GENEVA, March 7 (Xinhua) -- Wang Yaping, China's second female astronaut who is now on a six-month mission on board the country's Space Station, has recently recorded a video message for the United Nations (UN) office in Geneva, Switzerland, sending her greetings to women around the world on the occasion of International Women's Day on March 8.
"I hope all girls with space dreams guard your vision of going to the sea of stars. One day, before you know it, when you look up, you will see that your dream is already within reach," Wang said.
She said that space has never changed its environment or lowered its threshold because of the arrival of women, and that ample flight data show that there are no significant differences in the ability of the sexes to adapt and work in space.
Women "can all complete the same training and assessment as male astronauts at a high standard. And many physical and psychological characteristics of women can play an advantage in space, being complementary to male astronauts," she said.
"It is conceivable that more and more women will participate in manned spaceflight missions.
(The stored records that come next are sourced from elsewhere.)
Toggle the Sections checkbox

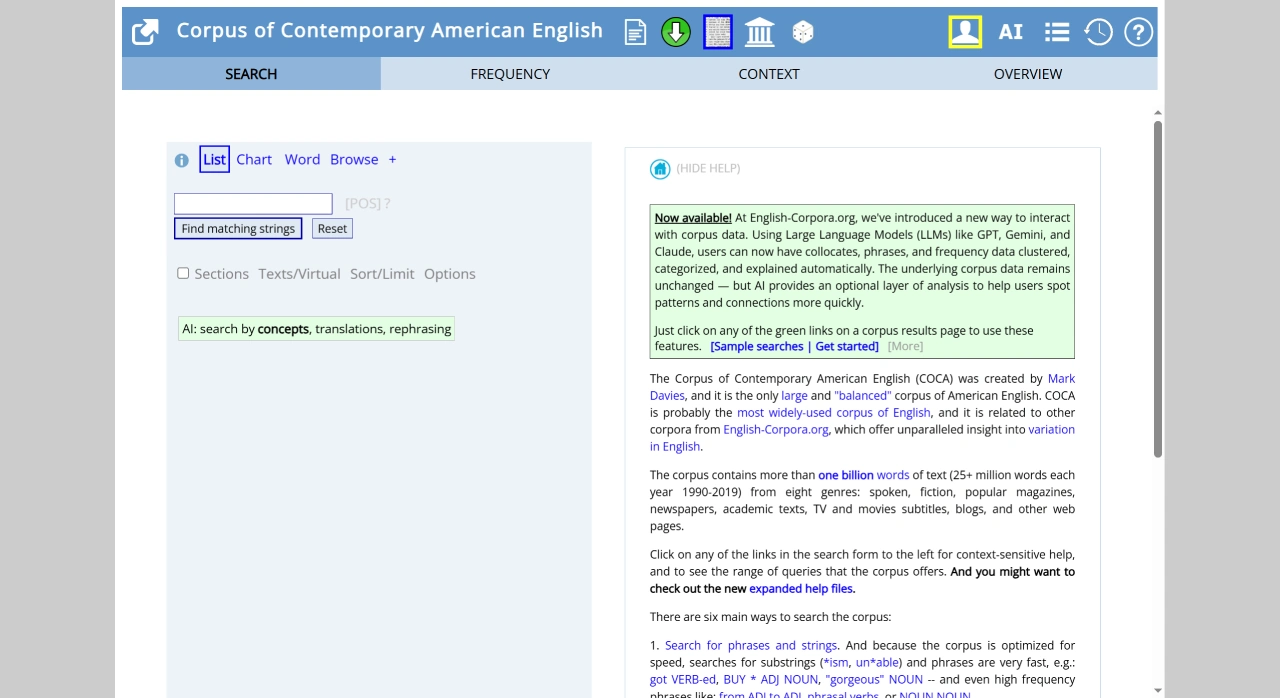click(x=183, y=273)
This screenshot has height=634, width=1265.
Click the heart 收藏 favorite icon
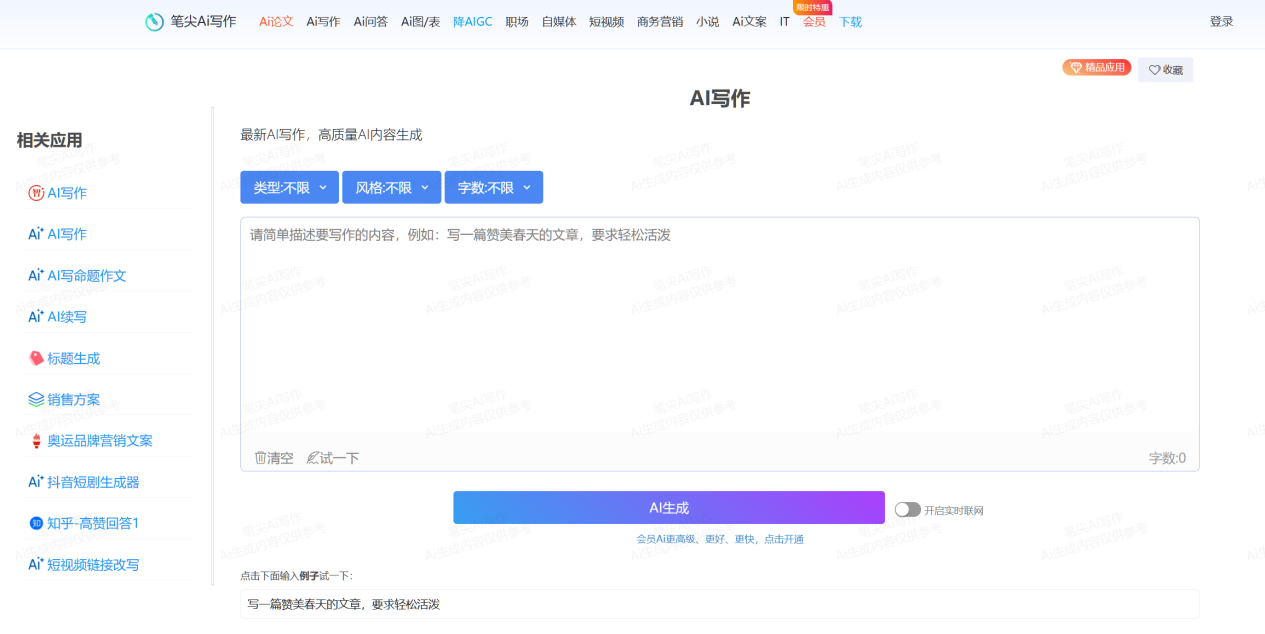pos(1154,70)
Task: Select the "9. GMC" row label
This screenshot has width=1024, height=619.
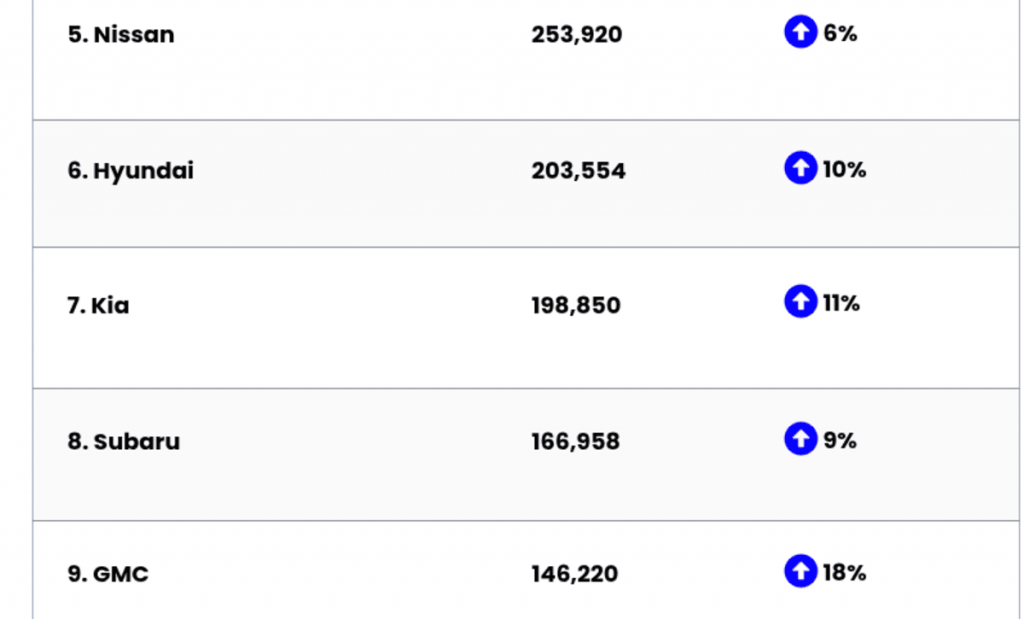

It will have a very important impact on the large-scale and long-term human exploration of space in the future," she said.
"Ladies, although our nationalities, ethnicities and occupations are different, but women all over the world are making the world more vibrant and more harmonious and warmer through their own efforts," she said.
"I would like to take this opportunity to thank every female for their selfless dedication, I also wish every female would pick the brightest stars for the lives and careers we love in our own starry sky."
Wang and two other astronauts went into space onboard the Shenzhou-13 spaceship and entered the space station on Oct. 16, 2021, embarking on the six-month space mission.
The trio has been in orbit for more than 130 days, with Wang setting a record for the most days in space by a Chinese astronaut.
In her first space mission, Wang, who once dreamed of being a teacher, delivered a 40-minute open class, China's first live space lecture, in the Shenzhou-10 spaceship on June 20, 2013, to over 60 million schoolchildren nationwide.
"I love to be a space teacher, facing the lovely children in front of the screen, including my daughter," Wang said in the video message.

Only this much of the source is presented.